-------- SUPPLIED ENTRIES --------

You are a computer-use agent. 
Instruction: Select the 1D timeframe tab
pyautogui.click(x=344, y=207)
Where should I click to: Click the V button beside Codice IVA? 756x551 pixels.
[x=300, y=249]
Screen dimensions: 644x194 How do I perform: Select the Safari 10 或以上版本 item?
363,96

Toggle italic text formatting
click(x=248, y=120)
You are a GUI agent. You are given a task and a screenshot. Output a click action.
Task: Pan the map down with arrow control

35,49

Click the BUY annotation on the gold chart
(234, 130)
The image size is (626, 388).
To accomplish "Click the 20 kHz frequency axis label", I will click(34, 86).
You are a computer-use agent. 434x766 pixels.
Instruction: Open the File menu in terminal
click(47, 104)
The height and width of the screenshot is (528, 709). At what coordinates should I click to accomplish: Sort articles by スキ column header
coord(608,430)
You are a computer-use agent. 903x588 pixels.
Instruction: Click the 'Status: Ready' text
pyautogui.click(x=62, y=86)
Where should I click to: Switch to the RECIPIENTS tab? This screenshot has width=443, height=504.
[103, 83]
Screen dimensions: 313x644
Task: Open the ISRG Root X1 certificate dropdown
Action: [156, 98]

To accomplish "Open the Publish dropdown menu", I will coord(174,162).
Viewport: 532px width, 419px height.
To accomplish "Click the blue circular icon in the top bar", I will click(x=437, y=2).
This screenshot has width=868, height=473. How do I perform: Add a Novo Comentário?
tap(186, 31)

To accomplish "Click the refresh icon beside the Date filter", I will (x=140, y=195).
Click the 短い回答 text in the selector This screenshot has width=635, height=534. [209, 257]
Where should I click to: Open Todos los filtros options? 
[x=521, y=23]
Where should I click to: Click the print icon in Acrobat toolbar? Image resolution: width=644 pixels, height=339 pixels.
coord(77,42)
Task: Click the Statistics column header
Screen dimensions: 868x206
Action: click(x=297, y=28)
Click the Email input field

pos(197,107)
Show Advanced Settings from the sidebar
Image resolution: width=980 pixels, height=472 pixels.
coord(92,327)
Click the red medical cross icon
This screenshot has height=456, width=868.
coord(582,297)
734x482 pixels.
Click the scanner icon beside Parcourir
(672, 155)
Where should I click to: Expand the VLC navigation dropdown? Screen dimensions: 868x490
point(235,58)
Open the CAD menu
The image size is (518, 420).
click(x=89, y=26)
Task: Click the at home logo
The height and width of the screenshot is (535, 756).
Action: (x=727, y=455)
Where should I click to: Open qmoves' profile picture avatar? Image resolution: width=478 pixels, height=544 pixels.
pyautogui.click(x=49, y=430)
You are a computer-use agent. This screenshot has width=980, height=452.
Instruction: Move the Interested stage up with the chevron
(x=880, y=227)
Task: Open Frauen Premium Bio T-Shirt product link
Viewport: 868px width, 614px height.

--------

WHAT TO DO = All lines in the records with the string "agent" should be copied out.

TASK ANSWER =
You are a computer-use agent. 
You are a GUI agent. You are given a task and a screenshot. Output a click action.
You are a computer-use agent. 434x766 pixels.
You are a computer-use agent. 903x588 pixels.
You are a computer-use agent. This screenshot has width=980, height=452.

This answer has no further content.